● The problem: From the entries below, transcribe exactly the lines between the line holding "Отделка пассажирских лифтов (334, 2321)" and the line holding "Грузовые лифты (195, 1231)", inclusive; skip all other lines.

● Source material:
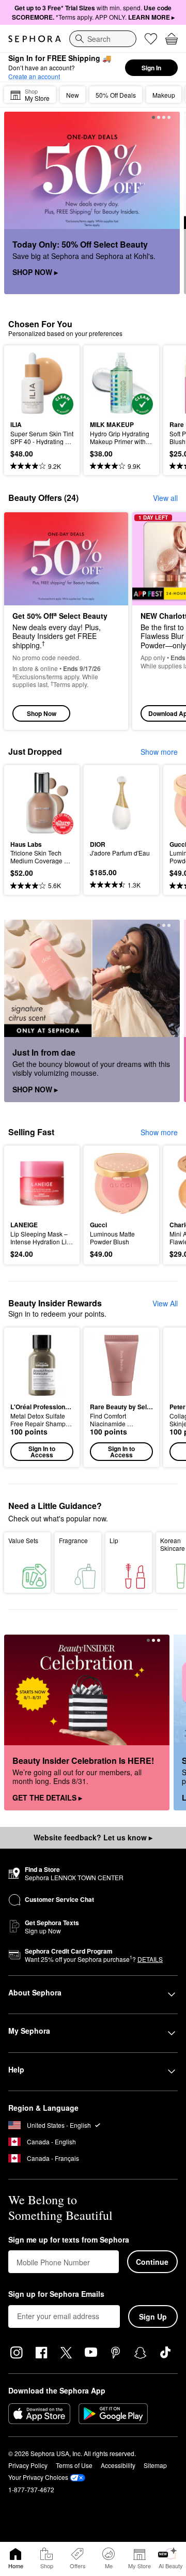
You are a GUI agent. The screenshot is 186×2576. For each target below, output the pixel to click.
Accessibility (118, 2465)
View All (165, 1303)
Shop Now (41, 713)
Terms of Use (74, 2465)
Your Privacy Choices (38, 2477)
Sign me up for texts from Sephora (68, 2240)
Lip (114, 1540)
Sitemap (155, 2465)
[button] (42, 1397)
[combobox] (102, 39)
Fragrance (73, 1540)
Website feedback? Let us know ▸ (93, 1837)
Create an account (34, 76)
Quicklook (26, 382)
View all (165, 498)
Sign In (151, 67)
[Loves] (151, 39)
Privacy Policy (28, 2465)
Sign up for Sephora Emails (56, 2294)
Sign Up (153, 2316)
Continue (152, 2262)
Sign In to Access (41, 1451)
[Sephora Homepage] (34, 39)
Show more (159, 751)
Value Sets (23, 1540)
...
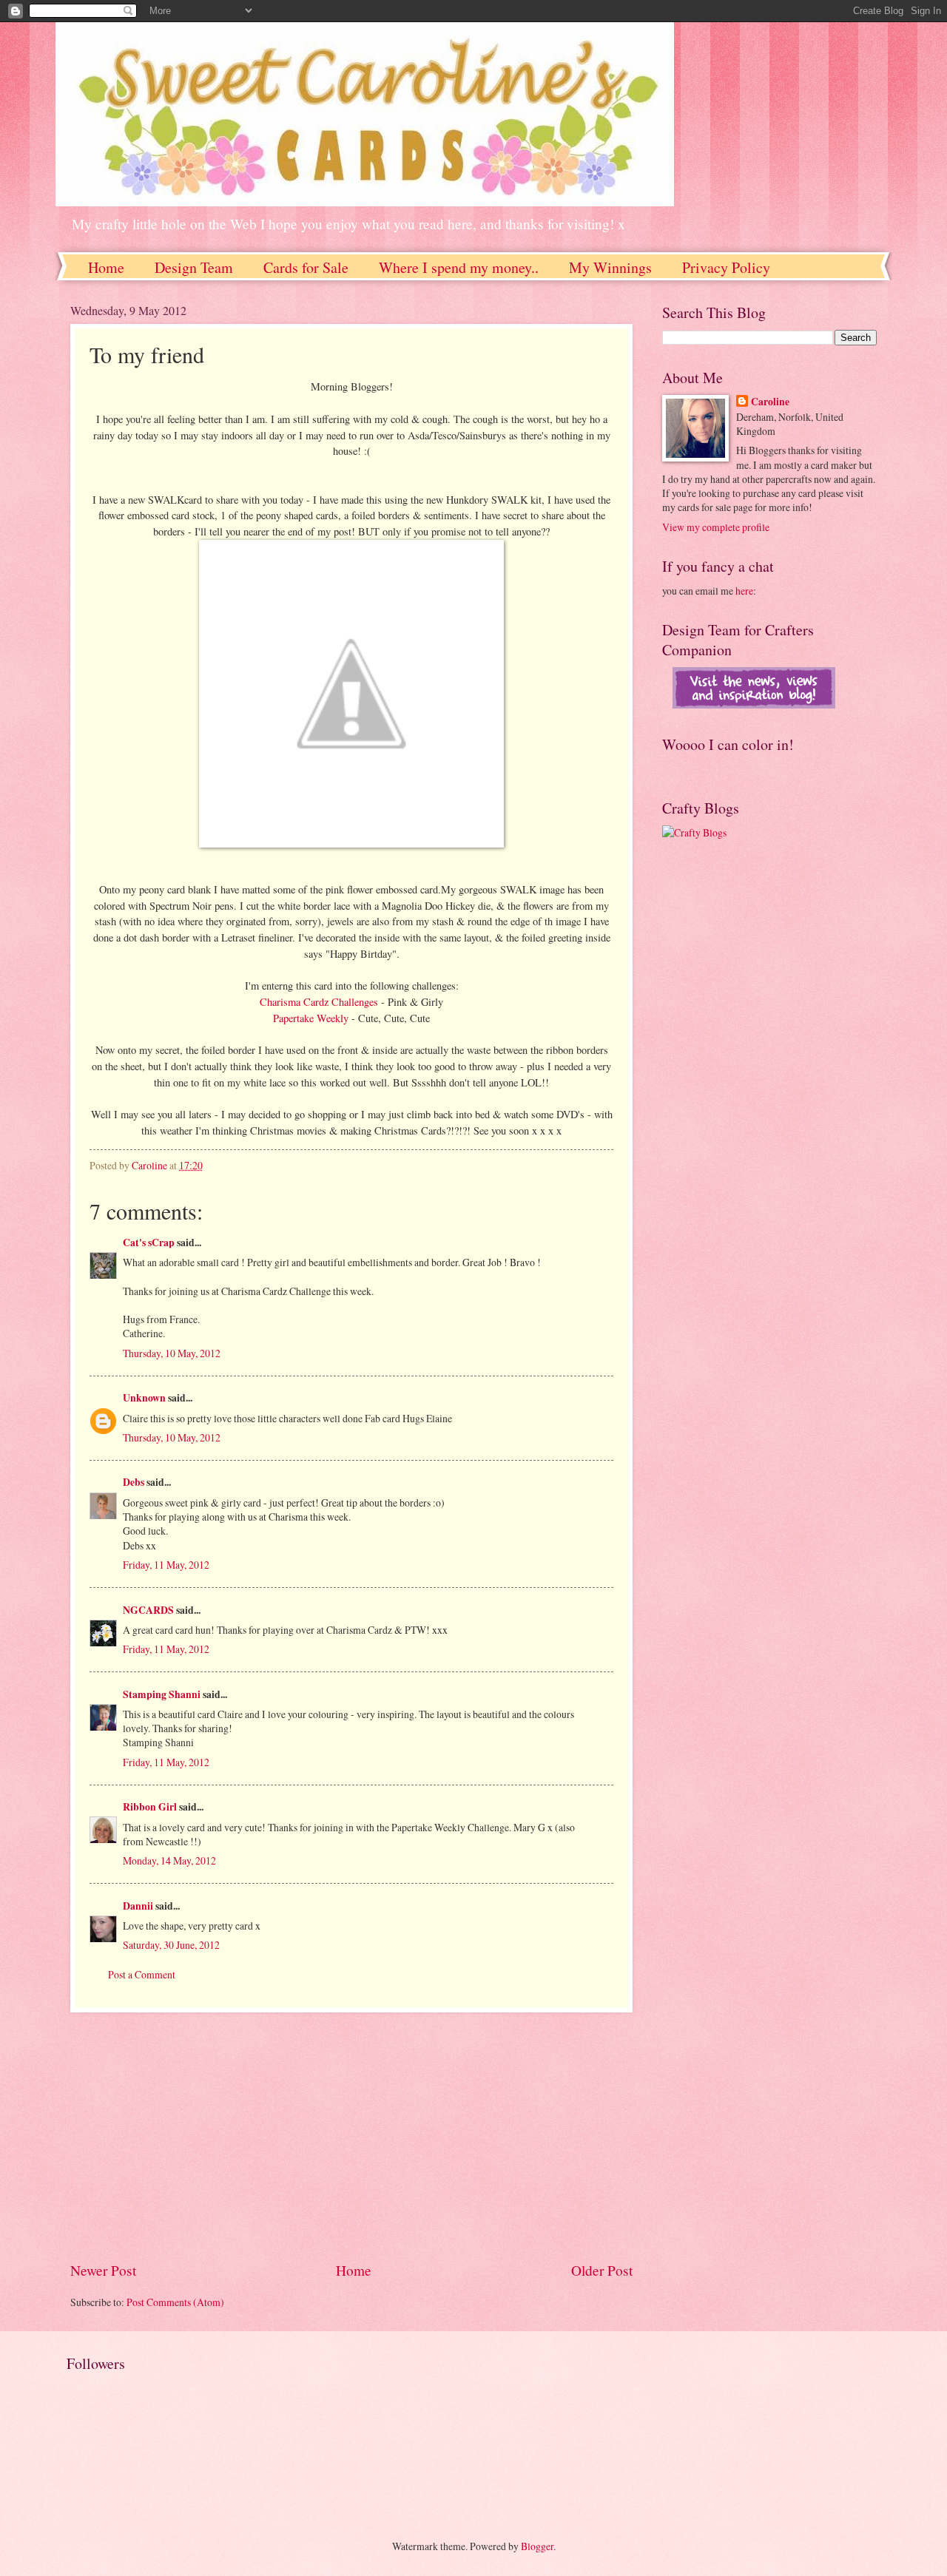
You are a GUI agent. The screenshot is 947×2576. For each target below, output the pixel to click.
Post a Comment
...
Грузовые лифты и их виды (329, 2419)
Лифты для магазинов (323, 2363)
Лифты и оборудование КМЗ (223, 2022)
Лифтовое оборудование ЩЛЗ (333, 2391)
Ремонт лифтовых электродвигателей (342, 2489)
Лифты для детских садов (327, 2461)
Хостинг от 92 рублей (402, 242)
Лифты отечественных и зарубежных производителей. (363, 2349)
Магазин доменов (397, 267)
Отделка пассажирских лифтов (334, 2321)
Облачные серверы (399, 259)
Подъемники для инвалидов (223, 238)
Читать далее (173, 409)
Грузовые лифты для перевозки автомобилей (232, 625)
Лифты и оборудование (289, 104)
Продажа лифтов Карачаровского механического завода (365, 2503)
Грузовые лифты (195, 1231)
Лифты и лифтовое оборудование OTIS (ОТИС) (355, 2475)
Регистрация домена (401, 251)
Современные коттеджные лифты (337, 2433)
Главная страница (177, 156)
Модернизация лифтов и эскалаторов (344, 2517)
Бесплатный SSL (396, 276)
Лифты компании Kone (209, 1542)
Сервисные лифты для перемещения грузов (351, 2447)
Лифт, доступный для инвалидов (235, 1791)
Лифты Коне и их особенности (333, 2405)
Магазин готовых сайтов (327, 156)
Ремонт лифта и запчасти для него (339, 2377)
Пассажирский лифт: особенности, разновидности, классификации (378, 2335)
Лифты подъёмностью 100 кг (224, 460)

● Exercise output:
Отделка пассажирских лифтов (334, 2321)
Облачные серверы (399, 259)
Подъемники для инвалидов (223, 238)
Читать далее (173, 409)
Грузовые лифты для перевозки автомобилей (232, 625)
Лифты и оборудование (289, 104)
Продажа лифтов Карачаровского механического завода (365, 2503)
Грузовые лифты (195, 1231)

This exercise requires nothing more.